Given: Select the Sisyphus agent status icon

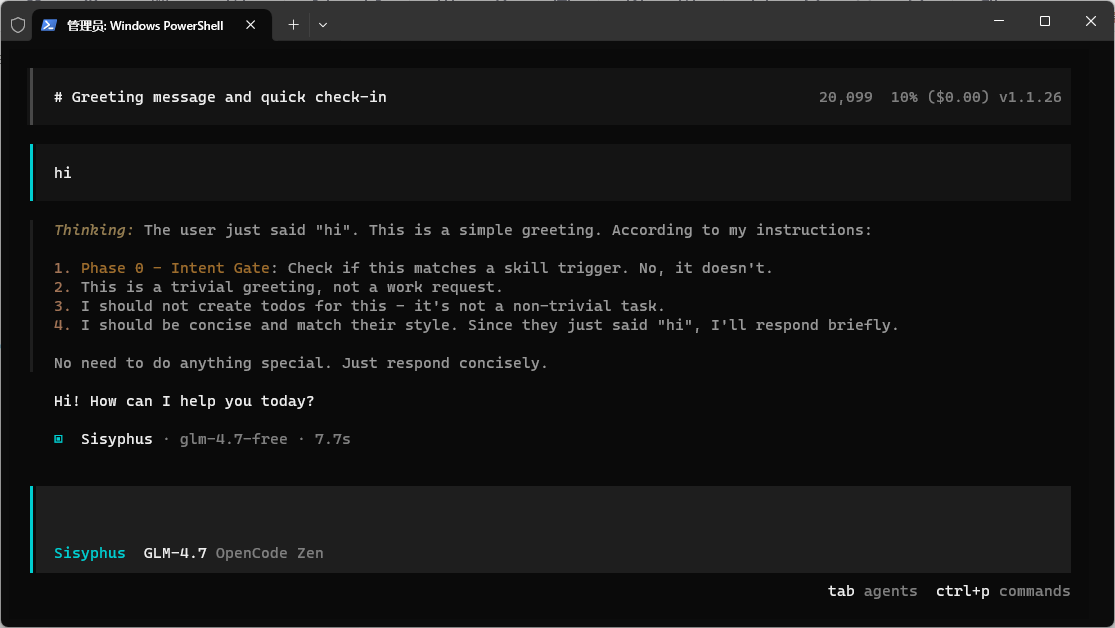Looking at the screenshot, I should pyautogui.click(x=58, y=438).
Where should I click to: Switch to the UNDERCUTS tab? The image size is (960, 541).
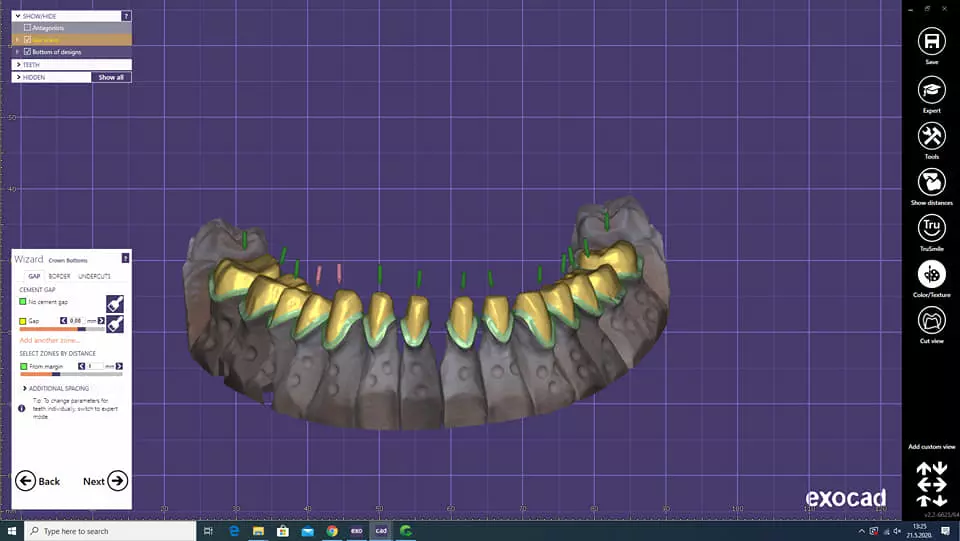coord(94,276)
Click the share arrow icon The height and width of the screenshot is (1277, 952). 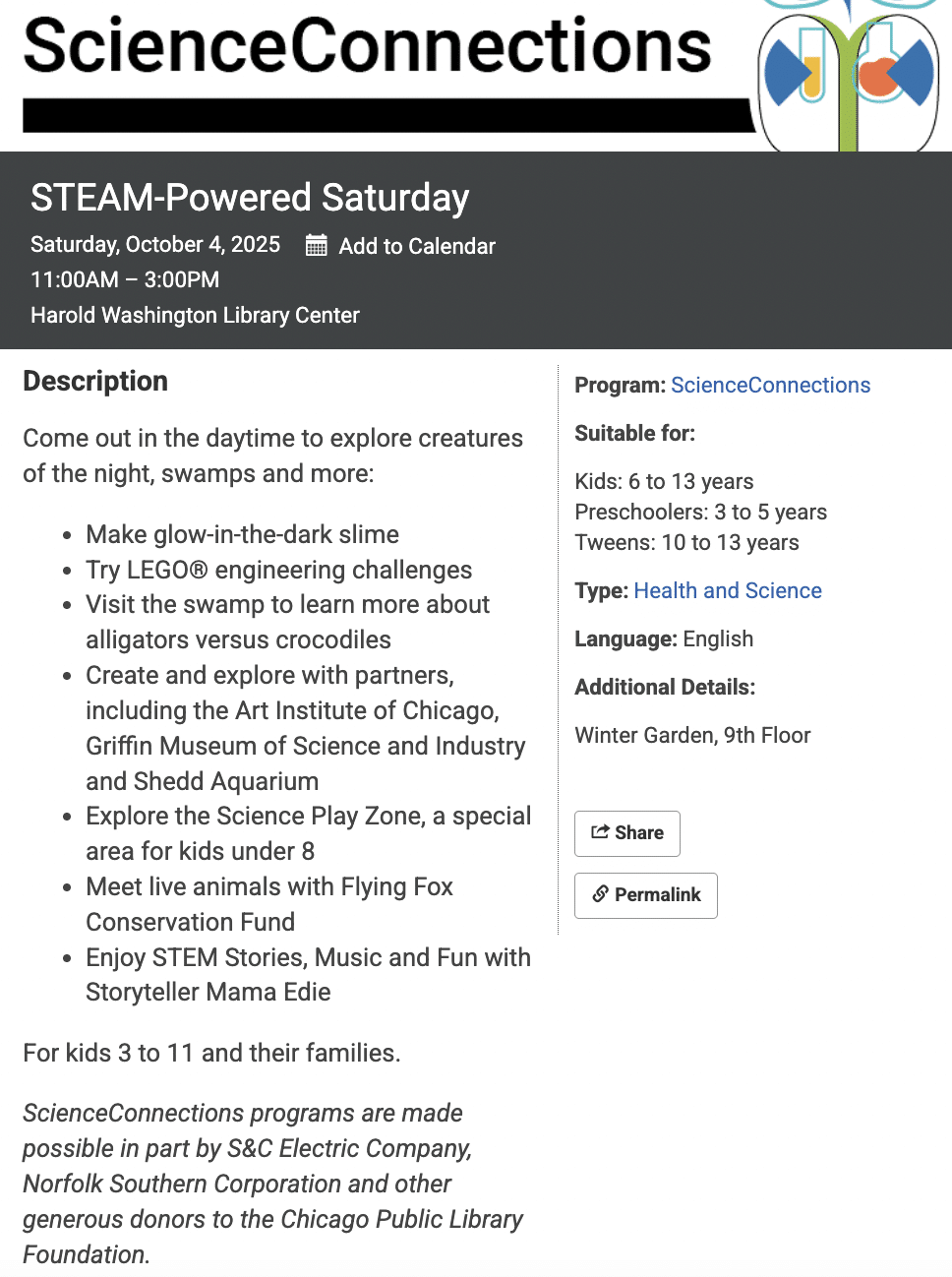(x=600, y=832)
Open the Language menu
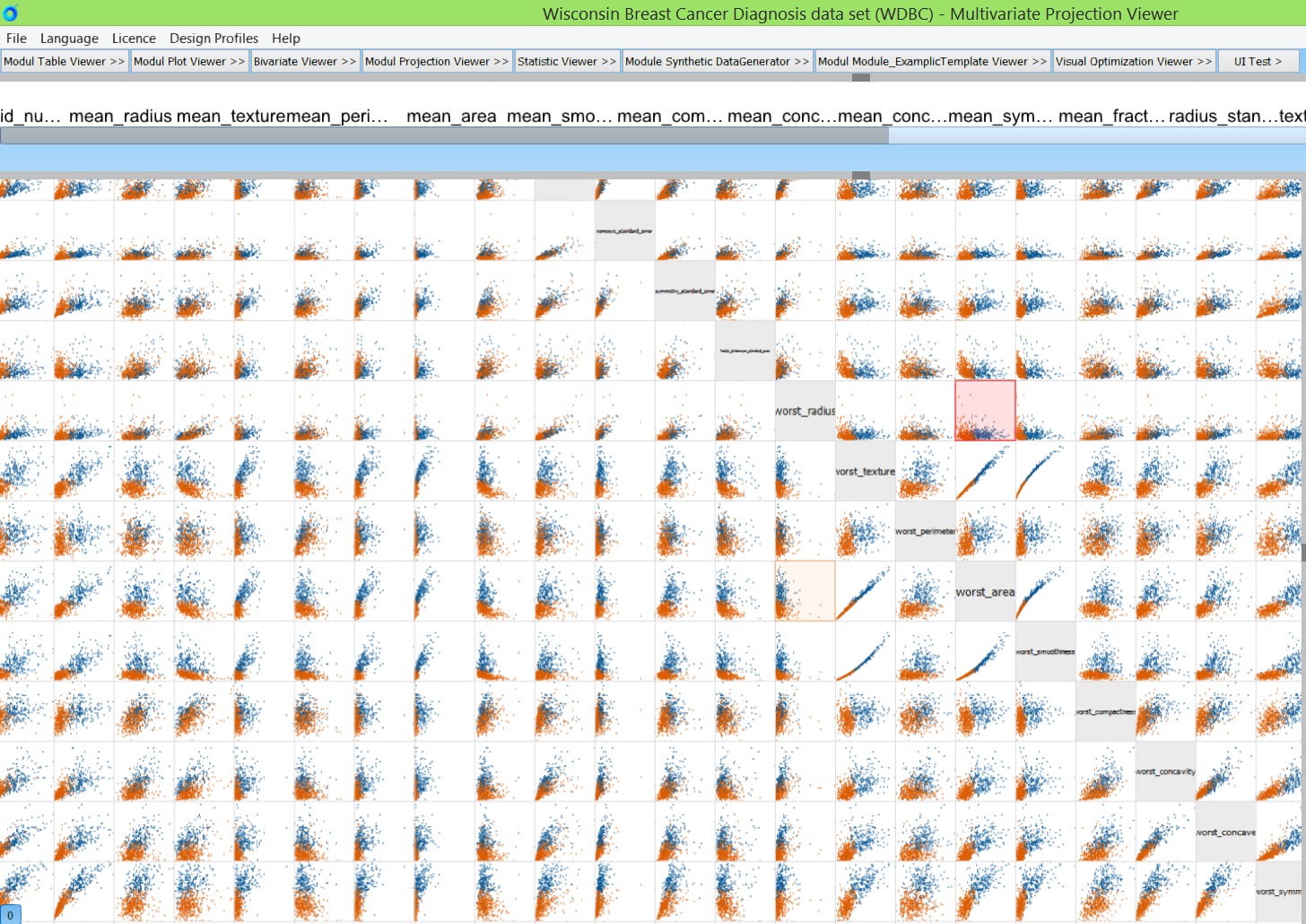The height and width of the screenshot is (924, 1306). [69, 39]
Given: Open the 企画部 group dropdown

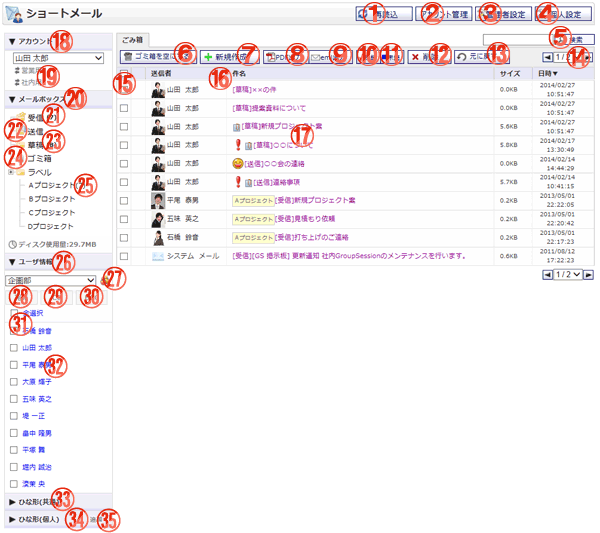Looking at the screenshot, I should (x=50, y=282).
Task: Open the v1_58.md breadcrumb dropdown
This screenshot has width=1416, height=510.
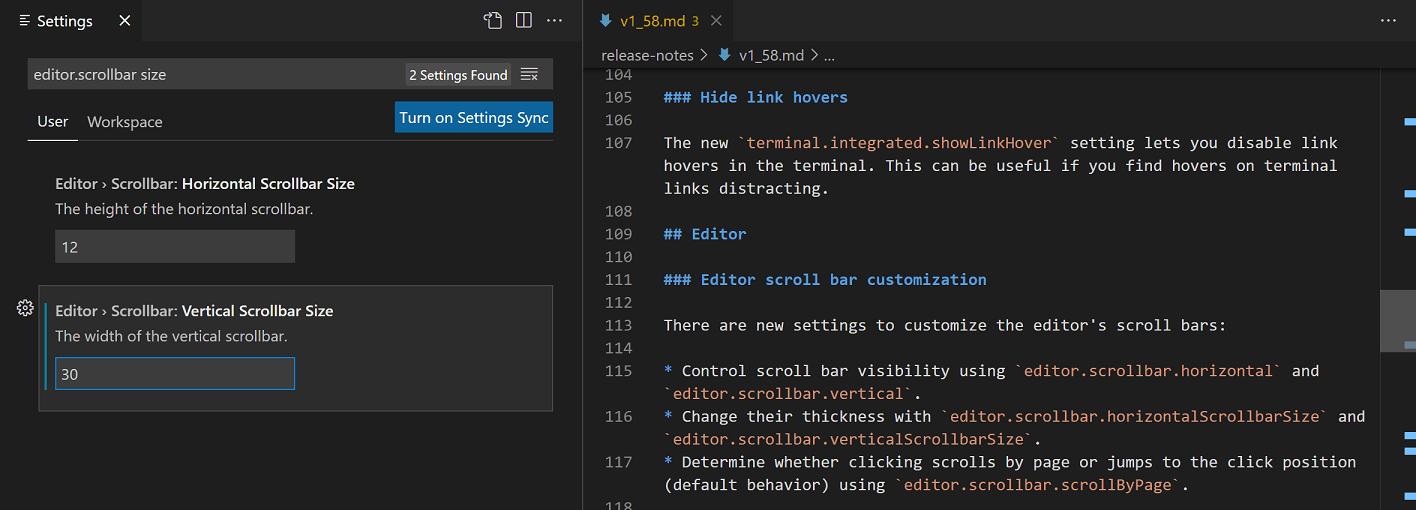Action: [x=772, y=55]
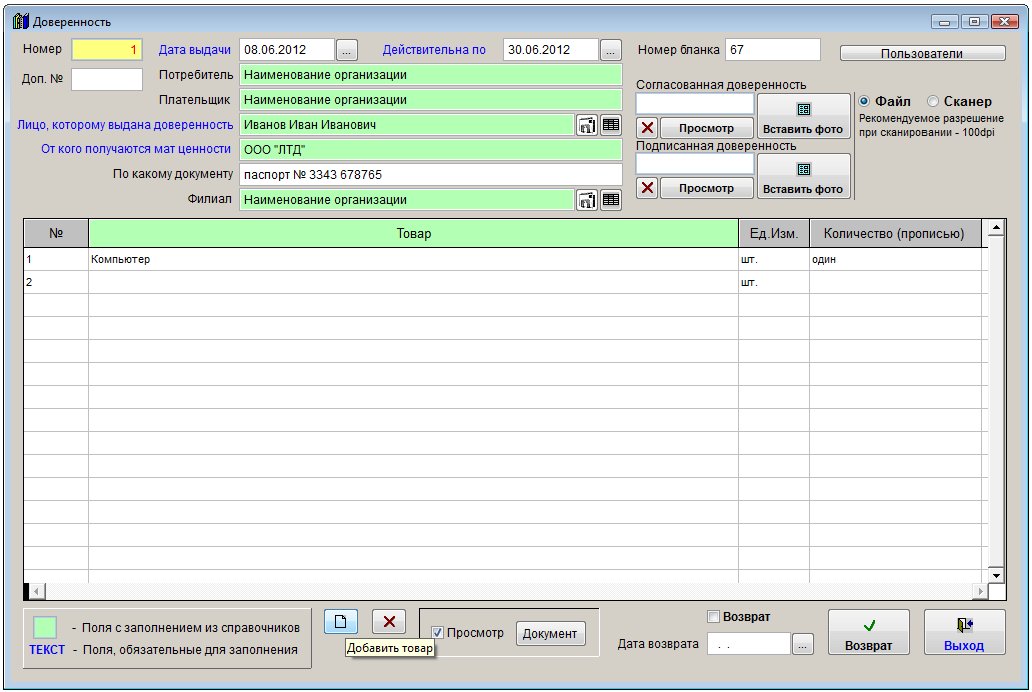Enable the Возврат checkbox
The width and height of the screenshot is (1032, 692).
point(713,617)
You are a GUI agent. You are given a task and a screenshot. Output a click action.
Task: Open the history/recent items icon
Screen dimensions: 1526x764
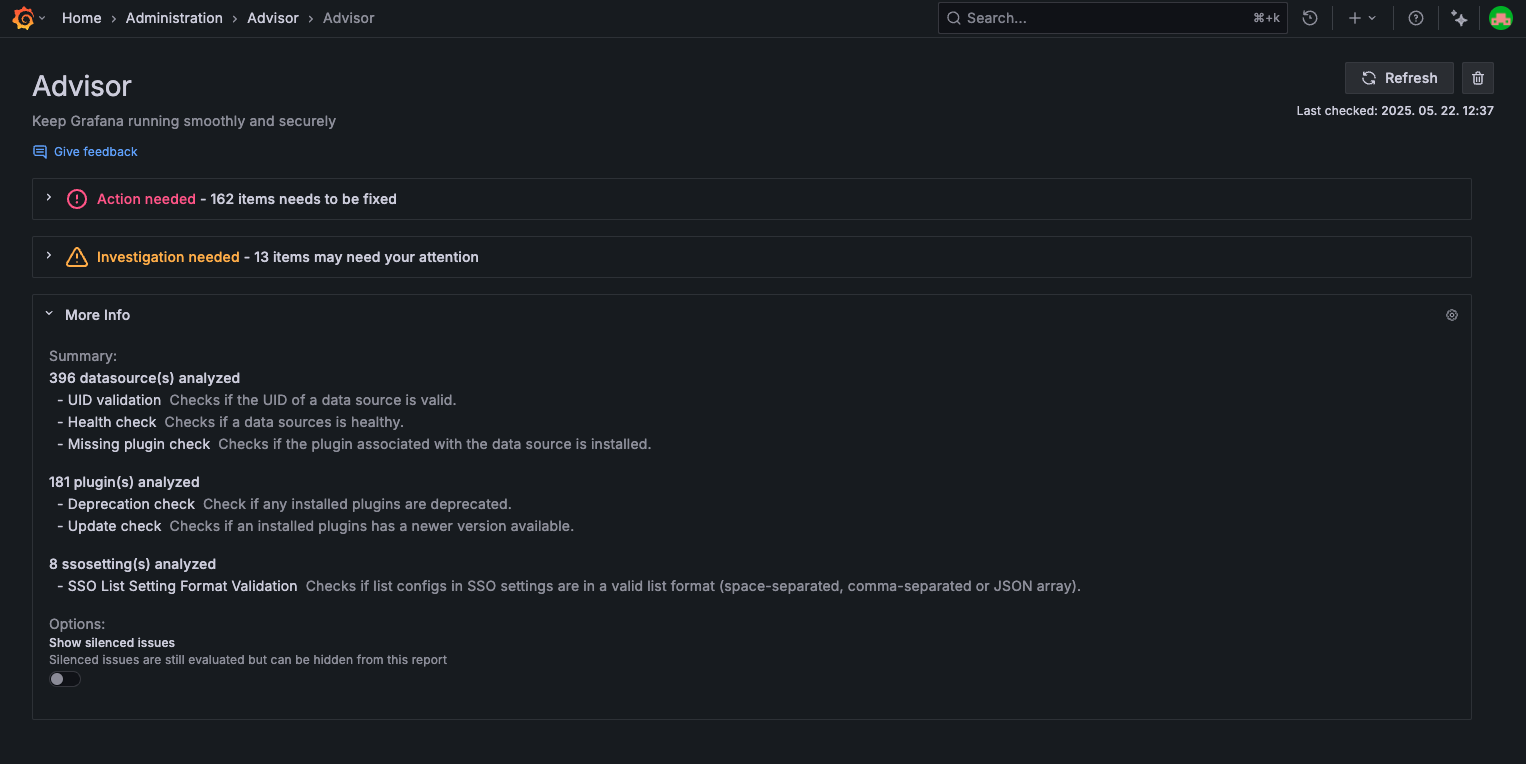coord(1310,17)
§ §
## [PROBLEM DESCRIPTION]
What is needed is an exact repeat of the lines from the one containing "You are a GUI" through the last line of the records above, both included, with pictures left out.

## [WRITTEN RESPONSE]
You are a GUI agent. You are given a task and a screenshot. Output a click action.
Task: Open the history/recent items icon
Screen dimensions: 1526x764
coord(1310,17)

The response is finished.